(REQUIRED WORK) Write out each record below, word for word.

(DATA begins)

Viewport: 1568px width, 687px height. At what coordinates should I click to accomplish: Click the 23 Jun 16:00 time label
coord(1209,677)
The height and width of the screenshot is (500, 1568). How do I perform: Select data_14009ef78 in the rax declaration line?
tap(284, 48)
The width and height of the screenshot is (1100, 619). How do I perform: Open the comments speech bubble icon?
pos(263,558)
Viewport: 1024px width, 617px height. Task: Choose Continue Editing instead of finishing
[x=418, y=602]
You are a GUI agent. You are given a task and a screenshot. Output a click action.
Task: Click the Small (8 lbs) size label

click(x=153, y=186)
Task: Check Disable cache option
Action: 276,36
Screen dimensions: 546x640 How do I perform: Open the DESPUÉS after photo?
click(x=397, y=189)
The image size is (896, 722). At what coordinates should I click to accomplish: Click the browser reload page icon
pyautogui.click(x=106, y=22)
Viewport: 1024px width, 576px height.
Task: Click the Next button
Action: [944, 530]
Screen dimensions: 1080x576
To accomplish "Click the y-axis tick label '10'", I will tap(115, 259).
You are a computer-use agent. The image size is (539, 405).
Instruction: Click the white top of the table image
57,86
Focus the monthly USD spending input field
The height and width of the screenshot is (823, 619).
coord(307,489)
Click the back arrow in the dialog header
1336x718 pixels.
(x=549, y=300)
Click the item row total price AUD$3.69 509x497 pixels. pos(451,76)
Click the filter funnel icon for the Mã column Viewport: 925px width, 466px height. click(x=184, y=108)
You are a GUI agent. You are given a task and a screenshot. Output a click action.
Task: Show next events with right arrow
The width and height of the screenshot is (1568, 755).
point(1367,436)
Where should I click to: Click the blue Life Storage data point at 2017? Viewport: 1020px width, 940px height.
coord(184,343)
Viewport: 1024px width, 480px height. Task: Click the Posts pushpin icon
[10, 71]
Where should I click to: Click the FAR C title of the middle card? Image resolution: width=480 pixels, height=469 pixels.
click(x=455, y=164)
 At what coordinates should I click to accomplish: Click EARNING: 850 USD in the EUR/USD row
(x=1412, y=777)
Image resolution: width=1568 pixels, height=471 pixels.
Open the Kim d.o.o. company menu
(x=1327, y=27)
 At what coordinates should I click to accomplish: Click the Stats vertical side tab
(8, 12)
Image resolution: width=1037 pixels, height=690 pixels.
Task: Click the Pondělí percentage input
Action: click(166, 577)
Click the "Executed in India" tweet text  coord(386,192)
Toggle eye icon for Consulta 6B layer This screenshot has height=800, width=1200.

(DATA ends)

(ANSWER SECTION)
Viewport: 1568px width, 687px height. At what coordinates should I click to accomplish: Click the 23 Jun 16:00 time label
coord(1209,677)
The height and width of the screenshot is (500, 1568). How do I perform: Select data_14009ef78 in the rax declaration line?
tap(284, 48)
The width and height of the screenshot is (1100, 619). How do I perform: Open the comments speech bubble icon?
pos(263,558)
Viewport: 1024px width, 617px height. Task: Choose Continue Editing instead of finishing
[x=418, y=602]
You are a GUI agent. You are given a task and a screenshot. Output a click action.
Task: Click the Small (8 lbs) size label

click(x=153, y=186)
Task: Check Disable cache option
Action: 276,36
Screen dimensions: 546x640 How do I perform: Open the DESPUÉS after photo?
click(x=397, y=189)
The image size is (896, 722). At what coordinates should I click to accomplish: Click the browser reload page icon
pyautogui.click(x=106, y=22)
Viewport: 1024px width, 576px height.
Task: Click the Next button
Action: [944, 530]
Screen dimensions: 1080x576
To accomplish "Click the y-axis tick label '10'", I will tap(115, 259).
You are a computer-use agent. The image size is (539, 405).
Instruction: Click the white top of the table image
57,86
Focus the monthly USD spending input field
The height and width of the screenshot is (823, 619).
coord(307,489)
Click the back arrow in the dialog header
1336x718 pixels.
(x=549, y=300)
Click the item row total price AUD$3.69 509x497 pixels. pos(451,76)
Click the filter funnel icon for the Mã column Viewport: 925px width, 466px height. click(x=184, y=108)
You are a GUI agent. You are given a task and a screenshot. Output a click action.
Task: Show next events with right arrow
The width and height of the screenshot is (1568, 755).
point(1367,436)
Where should I click to: Click the blue Life Storage data point at 2017? Viewport: 1020px width, 940px height.
coord(184,343)
Viewport: 1024px width, 480px height. Task: Click the Posts pushpin icon
[10, 71]
Where should I click to: Click the FAR C title of the middle card? Image resolution: width=480 pixels, height=469 pixels.
click(x=455, y=164)
 At what coordinates should I click to accomplish: Click EARNING: 850 USD in the EUR/USD row
(x=1412, y=777)
Image resolution: width=1568 pixels, height=471 pixels.
Open the Kim d.o.o. company menu
(x=1327, y=27)
 At what coordinates should I click to accomplish: Click the Stats vertical side tab
(8, 12)
Image resolution: width=1037 pixels, height=690 pixels.
Task: Click the Pondělí percentage input
Action: click(166, 577)
Click the "Executed in India" tweet text  coord(386,192)
Toggle eye icon for Consulta 6B layer This screenshot has height=800, width=1200.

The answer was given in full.